● REQUIREMENT: Substitute "component" for every occurrence of "element" in the items below, leaving everything else unchanged, and omit the pictures from your response.

Dataset entries
▶

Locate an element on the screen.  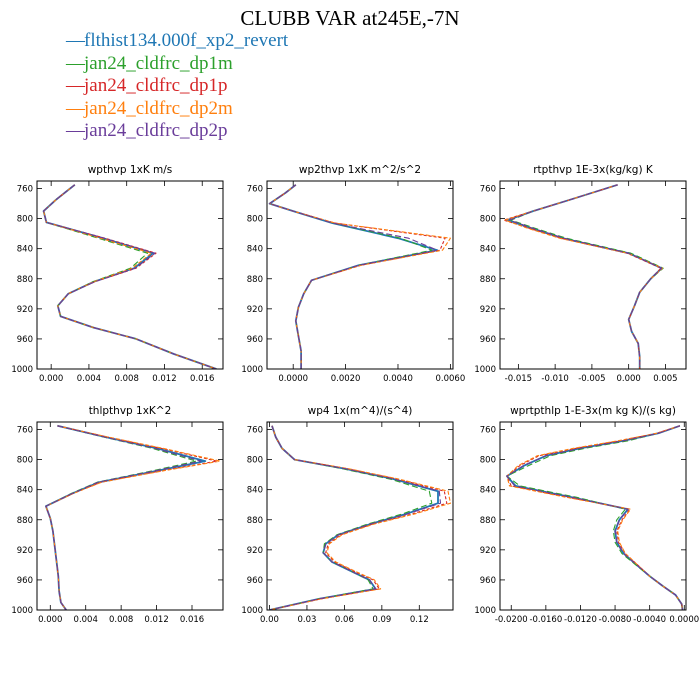
x-tick-label: 0.012 is located at coordinates (156, 620).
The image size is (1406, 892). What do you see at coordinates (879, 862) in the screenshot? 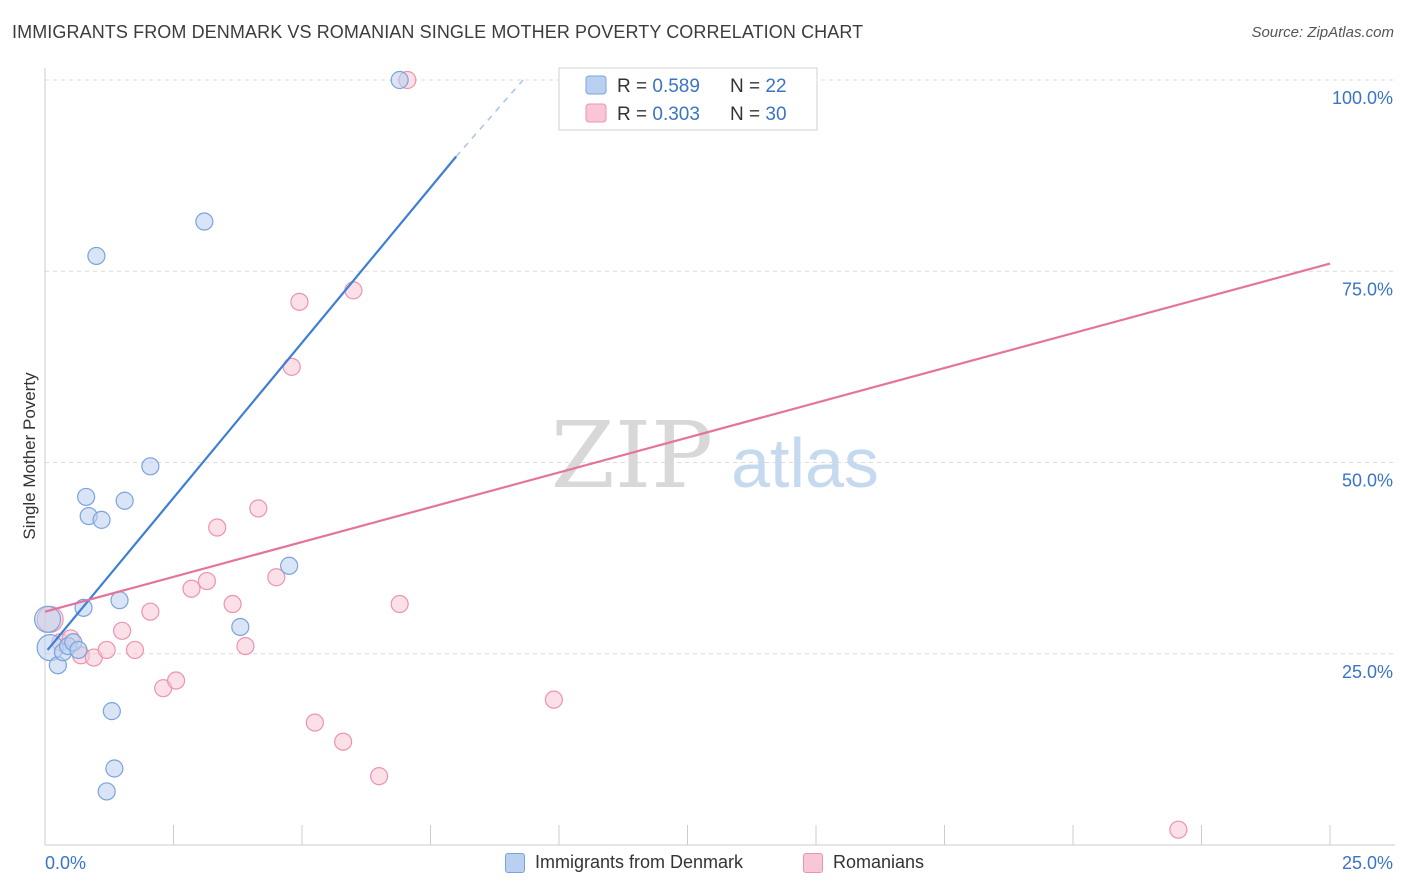
I see `legend-label-romanians: Romanians` at bounding box center [879, 862].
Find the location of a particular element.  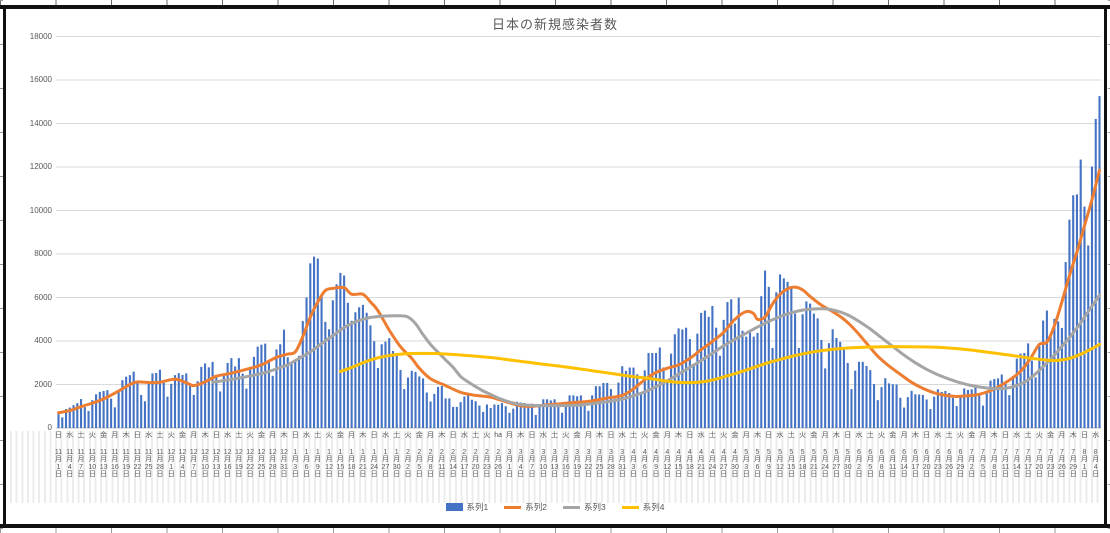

◀

● TASK SOLUTION:
Locate an component on the screen.  
x-tick-label: 0.012 is located at coordinates (156, 620).
The image size is (1406, 892). What do you see at coordinates (879, 862) in the screenshot? 
I see `legend-label-romanians: Romanians` at bounding box center [879, 862].
Find the location of a particular component.  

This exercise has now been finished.